Grönebacher Dorfpfad (Sauerland)


Erstellt von: SGV
Streckenlänge: 11 km
Gehzeit o. Pause: 2 Std. 45 Min.
Höhenmeter ca. ↑278m  ↓278m
Rothaarsteig-Spur Grönebacher Dorfpfad

Der Grönebacher Dorfpfad ist ein Rundwanderweg im Winterberger Hochland. Dass er mit dem Rothaarsteig-Zeichen in schwarz ausgeschildert ist, weist ihn als sogenannte Rothaarsteig-Spur aus, als zertifizierten Rundwanderweg am Rothaarsteig. Grönebach liegt ungefähr auf halber Strecke zwischen den bekannten Wintersportorten Winterberg und Willingen im Upland.

Start für den Grönebacher Dorfpfad ist in der Grönebacher Dorfmitte gegenüber der katholischen Pfarrkirche St. Lambertus, dem ältesten Bauwerk im Stadtgebiet von Winterberg. Der älteste Teil der Lambertuskirche ist der Wehrturm mit annähernd quadratischem Grundriss aus dem 13. Jahrhundert. Das Kirchenschiff ist jünger. Es wurde 1878 neu errichtet.

Vom Lambertusplatz leitet der Grönebacher Dorfpfad zunächst in einer Nordschleife Richtung Hildfeld. Man kommt ins Tal der Hille und wendet sich dann südwärts Richtung Küstelberg. Vorbei an einer Baumschule wird die Landstraße nach Niedersfeld erreicht. Wir halten uns ca. 50 m links und treffen am Haus Sander auf den Bahndamm der früheren Kleinbahn. Die Kleinbahn mit 75cm Spurweite verkehrte 1902-53 zwischen dem oberen Ruhrtal und Medebach. An Bahnkilometer 12,5 lag der Bahnhof Grönebach-Hildfeld.

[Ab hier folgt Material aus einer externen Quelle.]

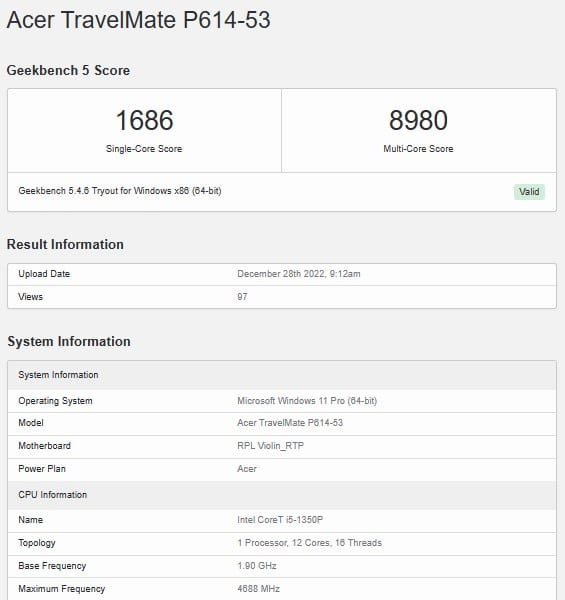Click the 8980 multi-core score number
Screen dimensions: 565x600
click(x=418, y=120)
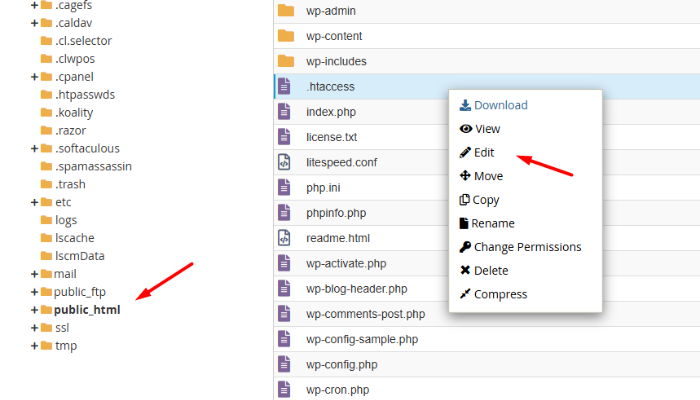Click the wp-content folder icon
This screenshot has height=400, width=700.
[286, 36]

Weiter geht es zum Antoniusstein. In der kleinen Kapelle, die hier 1731 angelegt wurden, brennen immer Kerzen, die die Grönebacher Heimatfreunde bei ihrem „Dorfheiligen“, Antonius von Padua, angezündet haben. Tag und Nacht brennen Kerzen vor dem Bildstock, der seit 1958 von einer gemauerten kleinen Steinkapelle geschützt wird.

Vom Aussichtspunkt auf der Egge (680m) genießt man am höchsten Punkt des Grönebacher Dorfpfads die Aussicht und wandert dann weiter zur Ruipes-Ropes Hütte mit großem Rastplatz an der Entenwiese. Ein schöner Pfad bringt einen schließlich wieder zurück nach Grönebach. 1989 und 1993 wurde Grönebach beim Wettbewerb Unser Dorf soll schöner werden mit der Bronzemedaille des Landes ausgezeichnet. Im Jahr 2000 feierte Grönebach sein 750-jähriges Bestehen.